I’m a fan of running movies and I have favorites that I like to watch in the days leading up to a race. Call it motivational, call it part of my preparation routine, but whatever: I like to watch inspirational stories on the trails.

Cécile says a lot of these movies are the same: they start off sad, then the finish is triumphant. She’s right in a way – that’s a trope of the ultrarunning movie scene, I guess – but I don’t mind. I like the films, they inspire me, and I don’t mind watching them again and again.

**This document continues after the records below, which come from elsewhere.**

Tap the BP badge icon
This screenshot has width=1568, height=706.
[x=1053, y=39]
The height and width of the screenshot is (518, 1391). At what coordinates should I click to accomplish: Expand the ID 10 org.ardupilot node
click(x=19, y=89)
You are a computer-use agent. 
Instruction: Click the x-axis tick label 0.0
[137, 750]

Among my favorites are Unbreakable (about the WSER), 100: Head/Heart/Feet (about the Vermont 100 Endurance Race), and the Jenn Shelton bio Outside Voices.  With a few dollars sitting in my PayPal account, I spent $5 on a new film today called No Handoffs about a runner who managed a 200 mile relay race alone in 2010. I thought it would be just the sort of thing to get me psyched up in the days before the Ultra Boucle de la Sarra this Saturday.

I was wrong.

The start of the film is very low budget. While the voiceover seems professional enough, the script is delivered over low quality images and some YouTube quality news clips of the runner on various new and morning shows. Indeed, YouTube quality is about what this film is throughout. While some of the running footage is pleasant and the scenery is  ‘all American’, the interview sections with the runner are low quality, the sound atrocious, and the low budget of the project evident throughout.

To be fair, I only paid $5 for this film which is low for the sorts of running movies I have bought in the past. I’d happily pay more for a digital copy of a film that is both inspiring and well made. hell, I’ve paid three times that much for a film that might not have been perfect but which was well made. This effort, unfortunately, had me trying to justify spending even those few dollars to myself. A shame, really.

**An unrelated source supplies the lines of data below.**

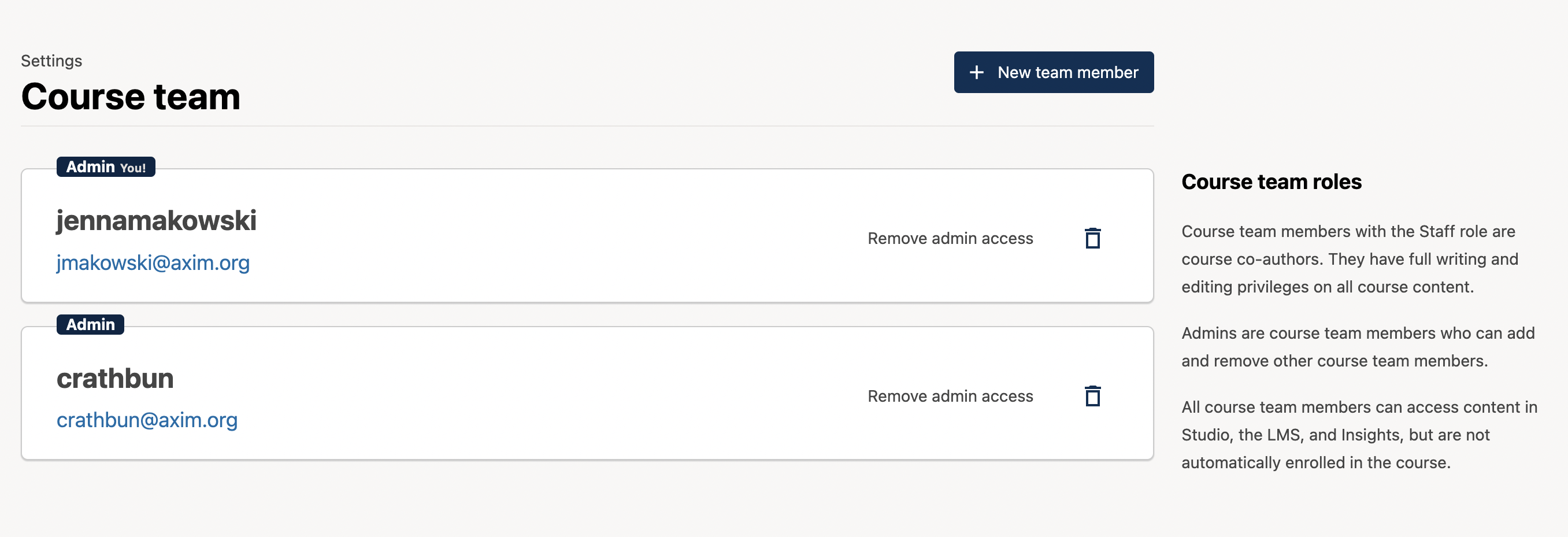
Task: Delete jennamakowski using the trash icon
Action: (x=1092, y=238)
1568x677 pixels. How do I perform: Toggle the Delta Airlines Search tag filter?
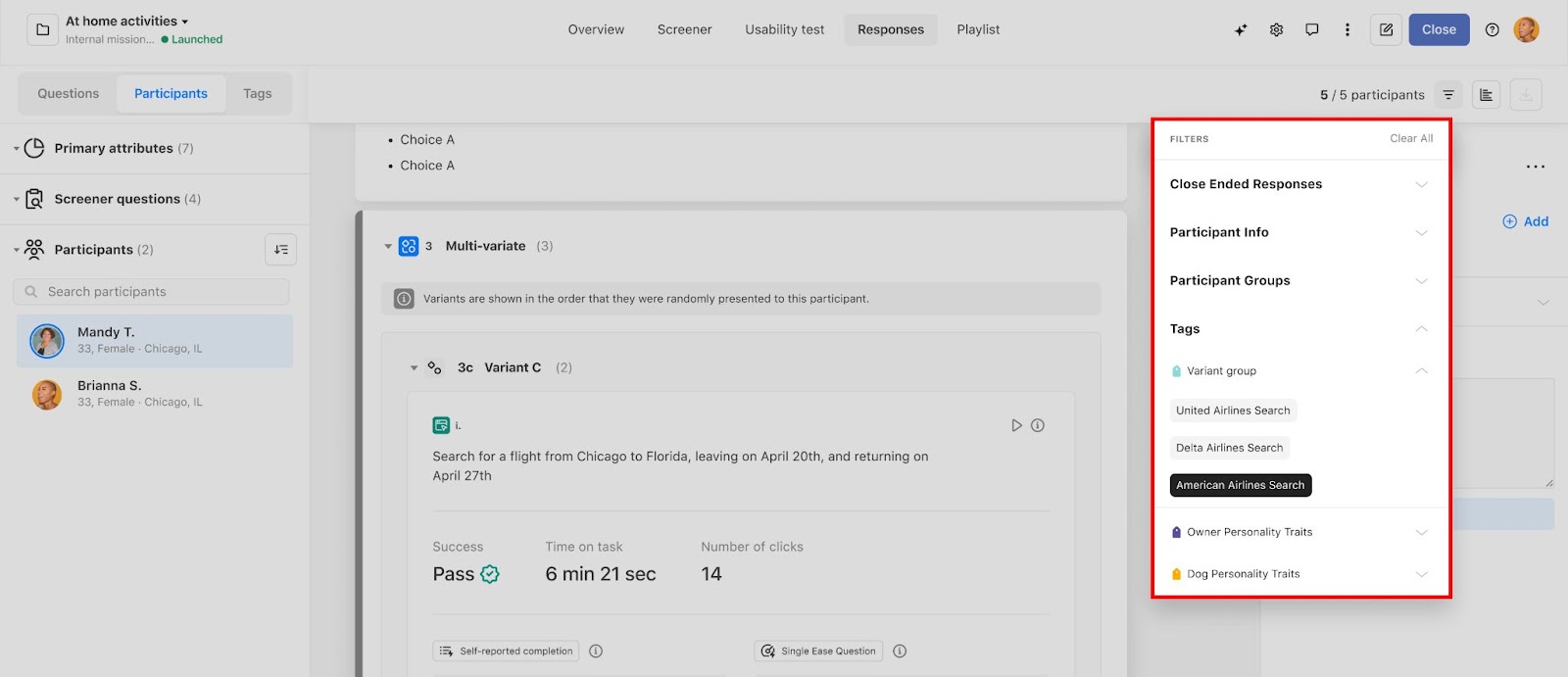click(1229, 448)
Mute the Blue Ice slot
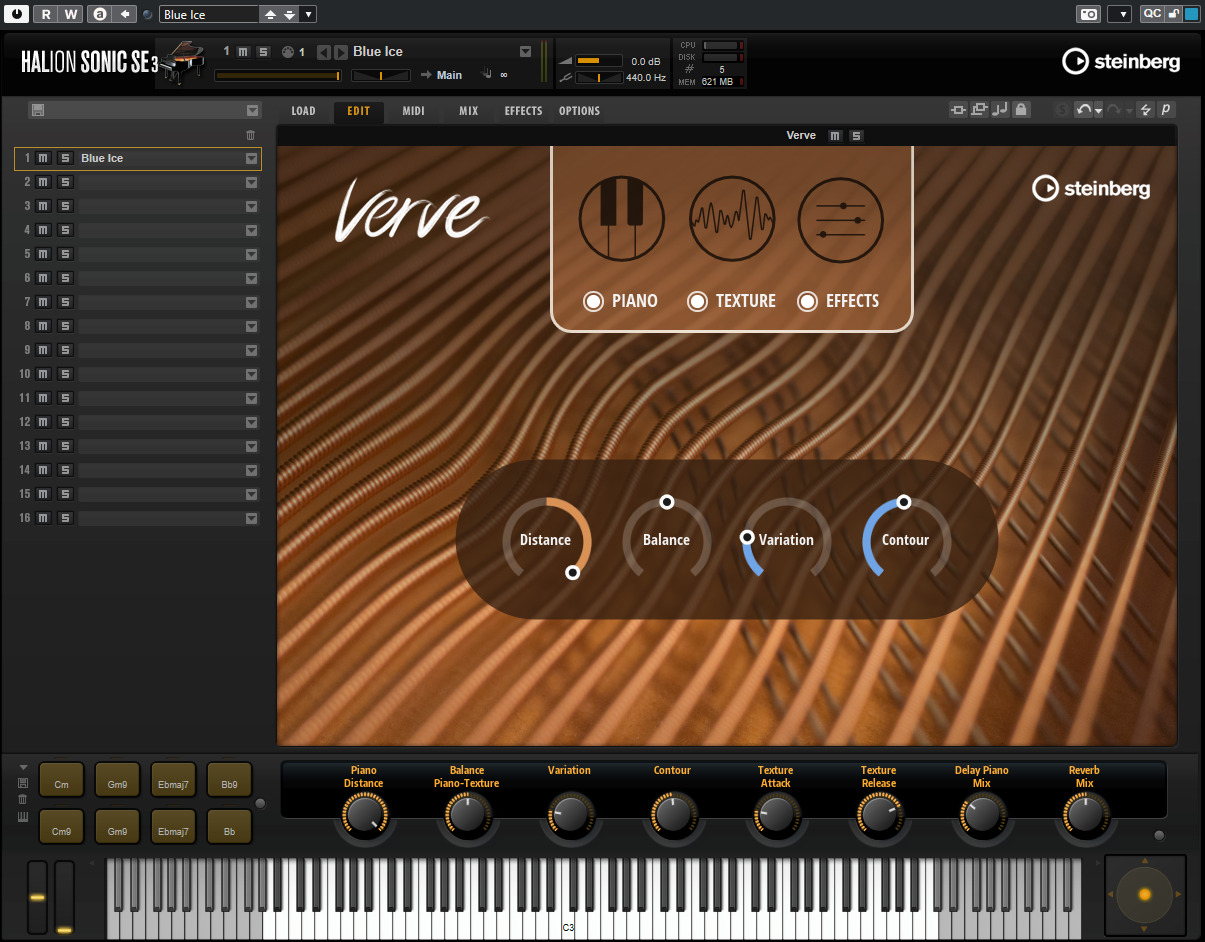 coord(41,157)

After getting through the film I Googled the protagonist of the piece and I was surprised to see what came up. For one, there is quite a bit of discussion in various corners of the internet about the actual 200 mile relay course depicted in the film, the time the runner raced it alone, and the strong suggestion that the runner didn’t actually complete the course at all.

I won’t go into the details of the claims and counter-claims regarding the feat presented in the video but seeing the debate around it did serve to sour the movie even more for me. I know it’s only $5 but the idea that I would be sending this on to someone who didn’t actually do what they claim in the film to be doing leaves a bad taste in my mouth.

So would I recommend the film? Frankly, no.

It’s cheaper than the average running films I buy but it’s not really worth the $5 I paid. Varying quality, a story that you never really buy into as anything more than one guy’s self centered journey to a finish line, and the discussion and debate about whether what you’re seeing is actually real serve to detract from the experience.

Never to worry, though: I still have a couple of days to replay Geoff Roes’ WSER win a couple more times and get pumped up for the Ultra Boucle!